__What you need to do__: Which lines run from the line with "Tap the 02.05. match date" through the line with "Given: Click the" in the entries below? Print them exactly, both ends included, and nothing more.

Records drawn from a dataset
________

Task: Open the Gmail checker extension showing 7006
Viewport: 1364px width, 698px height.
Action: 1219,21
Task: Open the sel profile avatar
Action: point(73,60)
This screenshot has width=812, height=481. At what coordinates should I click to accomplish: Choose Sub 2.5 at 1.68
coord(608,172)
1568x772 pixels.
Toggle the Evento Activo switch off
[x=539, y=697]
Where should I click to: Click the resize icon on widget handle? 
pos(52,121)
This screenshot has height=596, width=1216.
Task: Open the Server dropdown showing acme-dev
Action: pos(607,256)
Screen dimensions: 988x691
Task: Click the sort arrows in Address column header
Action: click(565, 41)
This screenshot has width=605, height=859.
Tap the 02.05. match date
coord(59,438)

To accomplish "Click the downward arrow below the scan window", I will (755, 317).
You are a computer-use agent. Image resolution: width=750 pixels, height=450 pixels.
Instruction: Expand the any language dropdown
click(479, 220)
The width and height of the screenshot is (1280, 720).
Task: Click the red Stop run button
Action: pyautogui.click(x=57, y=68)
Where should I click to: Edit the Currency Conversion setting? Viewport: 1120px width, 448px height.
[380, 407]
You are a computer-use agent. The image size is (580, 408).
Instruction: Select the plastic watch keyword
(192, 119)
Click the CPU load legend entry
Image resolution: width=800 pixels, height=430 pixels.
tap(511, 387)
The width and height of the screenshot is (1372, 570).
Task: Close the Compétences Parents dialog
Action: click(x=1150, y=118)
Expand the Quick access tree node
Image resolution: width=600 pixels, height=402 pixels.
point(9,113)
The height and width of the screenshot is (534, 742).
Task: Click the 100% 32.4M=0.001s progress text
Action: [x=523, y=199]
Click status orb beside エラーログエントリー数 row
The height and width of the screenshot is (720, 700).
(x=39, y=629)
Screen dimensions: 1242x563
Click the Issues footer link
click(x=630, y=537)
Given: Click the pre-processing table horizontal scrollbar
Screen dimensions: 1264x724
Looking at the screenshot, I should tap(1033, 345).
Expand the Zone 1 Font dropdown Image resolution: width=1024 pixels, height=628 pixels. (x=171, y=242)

________

__Task solution__:
Tap the 02.05. match date
coord(59,438)

To accomplish "Click the downward arrow below the scan window", I will (755, 317).
You are a computer-use agent. Image resolution: width=750 pixels, height=450 pixels.
Instruction: Expand the any language dropdown
click(479, 220)
The width and height of the screenshot is (1280, 720).
Task: Click the red Stop run button
Action: pyautogui.click(x=57, y=68)
Where should I click to: Edit the Currency Conversion setting? Viewport: 1120px width, 448px height.
[380, 407]
You are a computer-use agent. The image size is (580, 408).
Instruction: Select the plastic watch keyword
(192, 119)
Click the CPU load legend entry
Image resolution: width=800 pixels, height=430 pixels.
tap(511, 387)
The width and height of the screenshot is (1372, 570).
Task: Close the Compétences Parents dialog
Action: click(x=1150, y=118)
Expand the Quick access tree node
Image resolution: width=600 pixels, height=402 pixels.
point(9,113)
The height and width of the screenshot is (534, 742).
Task: Click the 100% 32.4M=0.001s progress text
Action: [x=523, y=199]
Click status orb beside エラーログエントリー数 row
The height and width of the screenshot is (720, 700).
(x=39, y=629)
Screen dimensions: 1242x563
Click the Issues footer link
click(x=630, y=537)
Given: Click the pre-processing table horizontal scrollbar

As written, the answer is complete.